Shares of Deutsche Wohnen were up 9.7% on the Tradegate platform at 6:34 p.m. Monday in Frankfurt, giving the company a market value of about 17.6 billion euros, after earlier jumping as much as 11%. Vonovia fell as much as 1.9% on Tradegate. Both companies trade on Germany’s blue-chip Dax index.

German property companies have faced rising public pressure over the past few years over high prices, particularly in the nation’s capital. A combination between Vonovia and Deutsche Wohnen would enable significant cost savings and free up the firms to offer concessions to address political concerns, the people said.

Deutsche Wohnen faced a brief respite after a mid-April decision by the German constitutional court to overturn a controversial rent freeze in Berlin, where the company’s apartments are located. The company had a net asset value per share of 52.50 euros at the end of March, according to its latest results.

The negotiations mark the third time Vonovia has tried to acquire Deutsche Wohnen. A previous attempt failed in February 2016 after Vonovia couldn’t win enough support from Deutsche Wohnen investors. Deutsche Wohnen called that bid hostile and not in the best interests of shareholders.

Vonovia brought on advisers early last year to again consider the feasibility of a transaction, Bloomberg News reported at the time. In the end, it decided not to move forward with a bid.
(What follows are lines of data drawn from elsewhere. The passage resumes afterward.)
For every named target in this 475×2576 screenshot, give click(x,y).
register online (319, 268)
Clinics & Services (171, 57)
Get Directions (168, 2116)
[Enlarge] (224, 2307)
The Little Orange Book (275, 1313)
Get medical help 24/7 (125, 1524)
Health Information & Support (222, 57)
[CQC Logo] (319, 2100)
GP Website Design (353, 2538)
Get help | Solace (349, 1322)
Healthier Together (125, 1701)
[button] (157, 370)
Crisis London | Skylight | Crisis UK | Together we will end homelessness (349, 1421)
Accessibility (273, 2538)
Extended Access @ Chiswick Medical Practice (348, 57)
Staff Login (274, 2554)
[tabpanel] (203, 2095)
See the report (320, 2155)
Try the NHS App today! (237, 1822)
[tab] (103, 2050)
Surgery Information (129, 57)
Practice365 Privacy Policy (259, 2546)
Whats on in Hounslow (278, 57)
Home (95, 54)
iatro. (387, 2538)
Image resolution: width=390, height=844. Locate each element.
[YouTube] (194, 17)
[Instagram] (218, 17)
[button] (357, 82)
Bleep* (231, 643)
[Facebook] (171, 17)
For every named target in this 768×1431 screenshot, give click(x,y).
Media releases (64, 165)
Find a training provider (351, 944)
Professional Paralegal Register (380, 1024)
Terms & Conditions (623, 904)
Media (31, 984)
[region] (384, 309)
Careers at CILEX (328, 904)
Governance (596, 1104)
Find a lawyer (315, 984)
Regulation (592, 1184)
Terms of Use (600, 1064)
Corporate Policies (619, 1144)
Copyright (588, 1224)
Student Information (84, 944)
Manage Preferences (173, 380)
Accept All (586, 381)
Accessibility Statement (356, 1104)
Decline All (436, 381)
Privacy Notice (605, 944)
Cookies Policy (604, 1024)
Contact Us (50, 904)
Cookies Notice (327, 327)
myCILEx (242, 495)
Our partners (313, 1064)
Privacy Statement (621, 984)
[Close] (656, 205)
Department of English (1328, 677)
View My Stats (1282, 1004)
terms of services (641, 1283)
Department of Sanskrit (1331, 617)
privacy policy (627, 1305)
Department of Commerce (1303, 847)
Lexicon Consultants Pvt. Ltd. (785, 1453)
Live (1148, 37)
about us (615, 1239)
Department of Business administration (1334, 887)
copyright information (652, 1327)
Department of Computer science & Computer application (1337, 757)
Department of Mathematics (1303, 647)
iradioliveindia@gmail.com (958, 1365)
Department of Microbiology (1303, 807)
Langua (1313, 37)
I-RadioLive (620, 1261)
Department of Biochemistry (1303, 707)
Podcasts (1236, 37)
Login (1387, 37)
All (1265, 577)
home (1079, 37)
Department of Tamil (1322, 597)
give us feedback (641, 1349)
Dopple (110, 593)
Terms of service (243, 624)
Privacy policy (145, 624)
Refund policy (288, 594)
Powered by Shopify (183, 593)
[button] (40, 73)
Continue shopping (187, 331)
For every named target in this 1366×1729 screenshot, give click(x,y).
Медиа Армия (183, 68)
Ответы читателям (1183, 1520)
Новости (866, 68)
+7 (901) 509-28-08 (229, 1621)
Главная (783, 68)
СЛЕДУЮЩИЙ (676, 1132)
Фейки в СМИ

Any combination would require alignment between Vonovia Chief Executive Officer Rolf Buch and his counterpart at Deutsche Wohnen, Michael Zahn, who clashed over price during the failed pursuit about five years ago. Buch has built Bochum-based Vonovia into a European property heavyweight through several acquisitions, including the 2019 purchase of Swedish landlord Hembla AB and a 2016 deal for Austrian developer Conwert Immobilien Invest SE.